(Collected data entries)
----

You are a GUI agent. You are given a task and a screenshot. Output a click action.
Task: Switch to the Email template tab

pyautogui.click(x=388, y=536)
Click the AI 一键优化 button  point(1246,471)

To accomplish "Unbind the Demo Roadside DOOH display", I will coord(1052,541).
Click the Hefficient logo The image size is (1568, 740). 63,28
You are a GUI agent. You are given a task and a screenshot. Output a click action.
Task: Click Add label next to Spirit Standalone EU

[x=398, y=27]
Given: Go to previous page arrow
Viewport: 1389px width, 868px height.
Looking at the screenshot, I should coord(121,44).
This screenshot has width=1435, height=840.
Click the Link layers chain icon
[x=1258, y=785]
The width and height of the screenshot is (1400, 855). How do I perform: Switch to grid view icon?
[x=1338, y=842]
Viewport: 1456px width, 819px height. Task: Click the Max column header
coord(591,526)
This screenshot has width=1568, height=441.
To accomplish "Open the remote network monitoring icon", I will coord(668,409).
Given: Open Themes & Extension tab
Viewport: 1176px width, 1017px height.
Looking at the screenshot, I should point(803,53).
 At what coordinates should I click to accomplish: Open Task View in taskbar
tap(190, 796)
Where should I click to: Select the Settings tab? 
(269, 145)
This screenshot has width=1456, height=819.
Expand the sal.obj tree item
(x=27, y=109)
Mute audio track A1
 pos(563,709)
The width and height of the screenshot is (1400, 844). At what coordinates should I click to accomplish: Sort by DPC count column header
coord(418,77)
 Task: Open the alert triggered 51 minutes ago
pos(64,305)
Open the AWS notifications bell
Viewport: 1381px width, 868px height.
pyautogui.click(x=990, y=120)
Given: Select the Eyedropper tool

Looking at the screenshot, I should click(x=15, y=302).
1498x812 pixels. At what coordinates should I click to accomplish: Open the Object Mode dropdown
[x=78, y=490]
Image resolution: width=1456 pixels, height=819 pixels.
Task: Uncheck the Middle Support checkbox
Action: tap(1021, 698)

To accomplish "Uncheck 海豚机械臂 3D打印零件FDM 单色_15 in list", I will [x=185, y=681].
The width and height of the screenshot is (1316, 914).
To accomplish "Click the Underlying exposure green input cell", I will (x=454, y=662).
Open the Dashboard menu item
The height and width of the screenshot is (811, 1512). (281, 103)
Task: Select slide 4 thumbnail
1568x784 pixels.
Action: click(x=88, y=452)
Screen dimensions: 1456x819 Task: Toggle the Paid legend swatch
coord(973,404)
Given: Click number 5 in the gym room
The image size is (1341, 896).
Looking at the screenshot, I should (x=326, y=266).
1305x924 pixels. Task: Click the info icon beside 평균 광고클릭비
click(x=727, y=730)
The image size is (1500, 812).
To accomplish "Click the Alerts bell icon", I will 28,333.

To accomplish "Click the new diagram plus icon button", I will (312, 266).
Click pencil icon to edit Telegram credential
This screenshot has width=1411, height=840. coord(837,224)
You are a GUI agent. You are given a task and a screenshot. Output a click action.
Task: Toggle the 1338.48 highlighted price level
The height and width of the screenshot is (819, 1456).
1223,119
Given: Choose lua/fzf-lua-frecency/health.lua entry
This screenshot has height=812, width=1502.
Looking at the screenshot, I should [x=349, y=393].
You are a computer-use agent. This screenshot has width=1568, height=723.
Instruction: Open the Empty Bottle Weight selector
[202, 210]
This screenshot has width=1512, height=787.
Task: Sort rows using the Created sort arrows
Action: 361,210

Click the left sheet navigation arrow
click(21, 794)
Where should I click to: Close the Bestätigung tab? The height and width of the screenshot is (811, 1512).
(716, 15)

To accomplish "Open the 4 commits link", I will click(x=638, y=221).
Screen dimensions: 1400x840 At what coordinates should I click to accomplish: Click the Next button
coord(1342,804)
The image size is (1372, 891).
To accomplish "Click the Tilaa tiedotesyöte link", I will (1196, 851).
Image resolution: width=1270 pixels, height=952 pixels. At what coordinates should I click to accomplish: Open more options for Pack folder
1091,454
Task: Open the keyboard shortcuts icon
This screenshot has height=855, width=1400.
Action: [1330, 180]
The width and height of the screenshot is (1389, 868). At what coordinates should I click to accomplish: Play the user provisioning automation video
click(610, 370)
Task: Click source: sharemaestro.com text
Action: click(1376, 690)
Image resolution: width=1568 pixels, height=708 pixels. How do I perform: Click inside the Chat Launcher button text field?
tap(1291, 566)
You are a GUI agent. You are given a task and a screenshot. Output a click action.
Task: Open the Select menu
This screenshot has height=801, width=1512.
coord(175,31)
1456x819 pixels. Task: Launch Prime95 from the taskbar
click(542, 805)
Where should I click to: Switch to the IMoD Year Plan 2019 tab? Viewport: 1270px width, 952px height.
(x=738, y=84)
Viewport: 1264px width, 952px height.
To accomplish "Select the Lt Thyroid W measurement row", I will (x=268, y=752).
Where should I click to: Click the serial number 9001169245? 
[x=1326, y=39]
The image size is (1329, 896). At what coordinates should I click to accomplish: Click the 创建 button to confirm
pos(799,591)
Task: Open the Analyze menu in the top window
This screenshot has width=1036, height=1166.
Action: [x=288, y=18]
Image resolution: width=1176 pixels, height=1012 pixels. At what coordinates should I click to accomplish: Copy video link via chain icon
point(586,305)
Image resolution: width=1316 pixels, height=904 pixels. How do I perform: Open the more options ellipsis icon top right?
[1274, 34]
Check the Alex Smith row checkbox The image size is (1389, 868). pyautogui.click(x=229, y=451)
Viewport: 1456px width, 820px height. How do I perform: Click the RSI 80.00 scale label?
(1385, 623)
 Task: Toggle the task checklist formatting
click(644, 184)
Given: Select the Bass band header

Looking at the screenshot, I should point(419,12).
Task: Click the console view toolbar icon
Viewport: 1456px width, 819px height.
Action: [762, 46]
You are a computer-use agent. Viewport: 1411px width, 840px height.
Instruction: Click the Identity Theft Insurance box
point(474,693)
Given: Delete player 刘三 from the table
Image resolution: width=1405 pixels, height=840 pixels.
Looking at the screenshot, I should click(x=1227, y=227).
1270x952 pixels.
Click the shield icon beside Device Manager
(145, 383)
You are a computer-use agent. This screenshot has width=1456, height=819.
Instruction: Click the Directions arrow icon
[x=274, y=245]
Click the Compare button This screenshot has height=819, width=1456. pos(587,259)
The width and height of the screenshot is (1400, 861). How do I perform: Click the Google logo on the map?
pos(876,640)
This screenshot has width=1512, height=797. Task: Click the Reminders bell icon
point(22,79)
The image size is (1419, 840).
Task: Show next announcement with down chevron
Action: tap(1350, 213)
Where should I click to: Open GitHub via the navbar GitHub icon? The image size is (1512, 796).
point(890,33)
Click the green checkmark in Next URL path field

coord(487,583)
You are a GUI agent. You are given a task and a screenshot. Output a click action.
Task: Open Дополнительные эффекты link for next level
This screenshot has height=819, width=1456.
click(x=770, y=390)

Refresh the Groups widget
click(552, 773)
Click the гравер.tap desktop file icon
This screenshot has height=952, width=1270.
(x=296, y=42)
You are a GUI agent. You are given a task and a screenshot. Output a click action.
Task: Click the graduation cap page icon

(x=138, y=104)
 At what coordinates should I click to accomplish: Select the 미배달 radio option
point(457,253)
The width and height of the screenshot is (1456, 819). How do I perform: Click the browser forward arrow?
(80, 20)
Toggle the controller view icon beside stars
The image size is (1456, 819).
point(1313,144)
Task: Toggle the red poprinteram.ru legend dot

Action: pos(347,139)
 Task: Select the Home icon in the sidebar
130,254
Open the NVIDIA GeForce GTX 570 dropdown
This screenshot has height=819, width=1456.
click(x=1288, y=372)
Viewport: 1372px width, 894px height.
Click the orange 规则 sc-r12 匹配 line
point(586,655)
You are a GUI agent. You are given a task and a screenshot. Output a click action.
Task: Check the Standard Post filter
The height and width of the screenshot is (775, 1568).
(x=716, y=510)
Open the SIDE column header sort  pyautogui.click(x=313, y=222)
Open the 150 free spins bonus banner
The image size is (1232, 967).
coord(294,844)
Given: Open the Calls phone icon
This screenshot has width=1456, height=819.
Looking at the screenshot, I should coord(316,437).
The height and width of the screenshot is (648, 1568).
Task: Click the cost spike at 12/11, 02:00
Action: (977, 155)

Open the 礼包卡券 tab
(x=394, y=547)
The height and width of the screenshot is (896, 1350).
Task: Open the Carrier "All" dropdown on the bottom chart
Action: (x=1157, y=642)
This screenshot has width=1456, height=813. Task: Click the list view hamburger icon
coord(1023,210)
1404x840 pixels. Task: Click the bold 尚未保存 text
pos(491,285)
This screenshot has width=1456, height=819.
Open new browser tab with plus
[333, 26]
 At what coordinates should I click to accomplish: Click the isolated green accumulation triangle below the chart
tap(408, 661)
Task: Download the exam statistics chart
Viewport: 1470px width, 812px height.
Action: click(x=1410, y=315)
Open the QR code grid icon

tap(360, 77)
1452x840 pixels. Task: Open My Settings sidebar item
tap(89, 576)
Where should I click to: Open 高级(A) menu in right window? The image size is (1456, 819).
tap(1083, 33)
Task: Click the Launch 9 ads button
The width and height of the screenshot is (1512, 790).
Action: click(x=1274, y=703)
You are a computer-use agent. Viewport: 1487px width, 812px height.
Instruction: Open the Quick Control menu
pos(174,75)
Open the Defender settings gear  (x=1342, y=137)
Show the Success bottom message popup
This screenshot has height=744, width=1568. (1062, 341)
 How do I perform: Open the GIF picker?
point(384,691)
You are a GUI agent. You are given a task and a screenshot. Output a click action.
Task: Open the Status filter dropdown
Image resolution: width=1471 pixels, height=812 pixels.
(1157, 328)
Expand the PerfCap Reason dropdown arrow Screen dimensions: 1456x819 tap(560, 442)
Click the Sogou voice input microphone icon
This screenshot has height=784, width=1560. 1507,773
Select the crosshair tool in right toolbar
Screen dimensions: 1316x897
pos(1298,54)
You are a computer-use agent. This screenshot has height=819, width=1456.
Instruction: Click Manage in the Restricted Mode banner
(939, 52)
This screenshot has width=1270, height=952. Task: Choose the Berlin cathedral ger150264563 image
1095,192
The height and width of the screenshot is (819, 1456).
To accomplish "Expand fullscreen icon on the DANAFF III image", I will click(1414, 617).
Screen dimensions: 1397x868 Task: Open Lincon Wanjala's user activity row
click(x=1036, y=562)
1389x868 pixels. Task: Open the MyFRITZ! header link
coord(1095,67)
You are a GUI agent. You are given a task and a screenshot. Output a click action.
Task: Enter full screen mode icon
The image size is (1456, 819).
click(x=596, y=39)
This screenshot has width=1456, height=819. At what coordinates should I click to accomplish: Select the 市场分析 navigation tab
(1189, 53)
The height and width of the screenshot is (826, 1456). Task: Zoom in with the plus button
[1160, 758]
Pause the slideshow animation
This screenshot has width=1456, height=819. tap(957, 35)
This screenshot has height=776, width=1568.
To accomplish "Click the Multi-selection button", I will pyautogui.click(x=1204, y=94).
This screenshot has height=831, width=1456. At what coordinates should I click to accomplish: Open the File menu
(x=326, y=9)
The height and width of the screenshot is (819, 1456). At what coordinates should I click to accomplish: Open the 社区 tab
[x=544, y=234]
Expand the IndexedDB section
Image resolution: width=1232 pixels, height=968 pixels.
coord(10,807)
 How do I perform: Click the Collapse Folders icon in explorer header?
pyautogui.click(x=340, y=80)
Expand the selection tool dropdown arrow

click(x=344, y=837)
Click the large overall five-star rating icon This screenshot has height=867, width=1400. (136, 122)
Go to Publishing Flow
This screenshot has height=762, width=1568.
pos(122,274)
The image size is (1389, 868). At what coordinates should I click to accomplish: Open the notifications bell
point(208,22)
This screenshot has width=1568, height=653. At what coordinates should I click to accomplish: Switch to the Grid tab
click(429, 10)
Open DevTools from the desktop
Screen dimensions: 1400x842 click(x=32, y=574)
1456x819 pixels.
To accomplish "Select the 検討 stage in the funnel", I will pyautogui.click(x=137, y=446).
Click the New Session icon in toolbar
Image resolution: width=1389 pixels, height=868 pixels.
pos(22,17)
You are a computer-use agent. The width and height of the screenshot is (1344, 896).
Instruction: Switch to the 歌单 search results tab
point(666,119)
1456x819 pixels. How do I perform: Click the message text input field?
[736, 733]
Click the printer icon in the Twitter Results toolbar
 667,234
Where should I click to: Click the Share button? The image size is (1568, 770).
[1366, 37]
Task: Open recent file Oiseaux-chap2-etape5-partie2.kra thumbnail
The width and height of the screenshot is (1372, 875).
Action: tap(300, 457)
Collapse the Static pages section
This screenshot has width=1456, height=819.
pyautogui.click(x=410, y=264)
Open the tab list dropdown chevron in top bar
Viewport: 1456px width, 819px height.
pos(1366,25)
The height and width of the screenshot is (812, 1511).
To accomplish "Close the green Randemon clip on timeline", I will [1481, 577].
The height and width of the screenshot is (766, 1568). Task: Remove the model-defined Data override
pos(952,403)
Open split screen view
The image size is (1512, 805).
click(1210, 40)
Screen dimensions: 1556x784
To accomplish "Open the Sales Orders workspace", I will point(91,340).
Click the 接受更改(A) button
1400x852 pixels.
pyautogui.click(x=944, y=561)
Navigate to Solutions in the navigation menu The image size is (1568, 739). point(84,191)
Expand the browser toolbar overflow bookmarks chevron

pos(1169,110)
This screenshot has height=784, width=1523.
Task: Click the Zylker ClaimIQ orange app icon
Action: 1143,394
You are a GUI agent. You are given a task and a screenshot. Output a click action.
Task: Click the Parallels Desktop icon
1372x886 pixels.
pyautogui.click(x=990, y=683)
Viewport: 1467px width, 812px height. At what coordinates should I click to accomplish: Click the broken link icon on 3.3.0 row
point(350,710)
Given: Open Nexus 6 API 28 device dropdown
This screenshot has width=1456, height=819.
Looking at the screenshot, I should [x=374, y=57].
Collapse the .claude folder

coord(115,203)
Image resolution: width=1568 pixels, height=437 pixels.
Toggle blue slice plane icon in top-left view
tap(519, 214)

----

▸ What the task asks
All lines above that contain "thumbnail" are required in the answer.

▸ Response box
Task: Select slide 4 thumbnail
Task: Open recent file Oiseaux-chap2-etape5-partie2.kra thumbnail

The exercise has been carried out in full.